Aromatase inhibitors versus tamoxifen: serum biochemical profile and image exams in latin-american ER+ breast cancer women

Abstract

The estimated global incidence of new breast cancer cases is 2.26 million, and 75% of these cases are estrogen receptor positive (ER+). Treatment involves the use of tamoxifen (TX) or aromatase inhibitors (AIs), such as anastrozole and letrozole. The use of these medications is associated with changes in blood cholesterol levels and hepatic steatosis, and TX promotes steatosis more than AIs. Thus, the aim of this study was to determine the effect of TX and AIs on the incidence of hepatic steatosis and on biochemical markers in women with ER+ breast cancer. A cross-sectional study was performed between 2021 and 2024 comprising 38 women with ER+ breast cancer who received TX or AIs in a public hospital in Brazil. Primary data were collected through interviews and secondary data were obtained through medical records, including blood count, lipid profile, liver profile, and ultrasound (US) results. Of the 34 women with ER+ breast cancer, with a mean age of 56.67 ± 12.38 years, those who used AIs had higher LDL (Low-density lipoprotein) (p < 0.001), MCV (Mean corpuscular volume) (p = 0.033), NEU (Segmented neutrophils) (p = 0.044), and ALP (Alkaline phosphatase) (p = 0.019) values than those in the TX Group, all throughout the treatment. The women who had hepatic steatosis at baseline based on US had no changes after treatment.
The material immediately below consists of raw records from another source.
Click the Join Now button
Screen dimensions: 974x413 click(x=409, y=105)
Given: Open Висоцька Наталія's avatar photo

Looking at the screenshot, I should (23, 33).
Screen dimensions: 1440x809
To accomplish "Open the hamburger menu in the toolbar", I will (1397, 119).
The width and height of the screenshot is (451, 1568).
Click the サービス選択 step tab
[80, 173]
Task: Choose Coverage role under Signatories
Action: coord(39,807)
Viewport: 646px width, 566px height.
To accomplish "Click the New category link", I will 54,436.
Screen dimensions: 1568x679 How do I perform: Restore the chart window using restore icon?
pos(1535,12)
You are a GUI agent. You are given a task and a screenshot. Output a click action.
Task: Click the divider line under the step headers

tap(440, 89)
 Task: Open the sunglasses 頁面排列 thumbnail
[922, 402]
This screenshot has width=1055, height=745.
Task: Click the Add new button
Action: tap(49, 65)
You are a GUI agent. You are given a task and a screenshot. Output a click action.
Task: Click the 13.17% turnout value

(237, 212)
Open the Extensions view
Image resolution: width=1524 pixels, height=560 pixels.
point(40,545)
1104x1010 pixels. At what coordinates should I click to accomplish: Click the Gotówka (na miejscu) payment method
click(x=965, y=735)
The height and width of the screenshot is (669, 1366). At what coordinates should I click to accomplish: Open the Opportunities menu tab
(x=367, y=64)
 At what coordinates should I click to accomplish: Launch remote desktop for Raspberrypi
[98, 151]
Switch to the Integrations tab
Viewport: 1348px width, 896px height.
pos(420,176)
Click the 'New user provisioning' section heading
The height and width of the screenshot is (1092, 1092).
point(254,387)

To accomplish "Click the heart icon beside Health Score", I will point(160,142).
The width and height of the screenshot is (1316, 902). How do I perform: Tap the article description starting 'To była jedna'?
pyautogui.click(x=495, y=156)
Our results suggest that adjuvant therapy for ER+ breast cancer in women was not associated with an increase in liver enzymes, with the exception of ALP, or the development of hepatic steatosis. However, Ais increased LDL values, a fact that should be considered when choosing the treatment, especially in women with risk factors, such as diabetes mellitus (DM), obesity, and dyslipidemia.